** Dataset entries follows **
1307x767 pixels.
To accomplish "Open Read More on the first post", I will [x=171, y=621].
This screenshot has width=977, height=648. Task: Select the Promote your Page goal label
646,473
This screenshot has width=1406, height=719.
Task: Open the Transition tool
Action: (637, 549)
** End of Dataset entries **
_What to do_
Give the data again, exactly as it stands.

_Written response_
1307x767 pixels.
To accomplish "Open Read More on the first post", I will [x=171, y=621].
This screenshot has width=977, height=648. Task: Select the Promote your Page goal label
646,473
This screenshot has width=1406, height=719.
Task: Open the Transition tool
Action: (637, 549)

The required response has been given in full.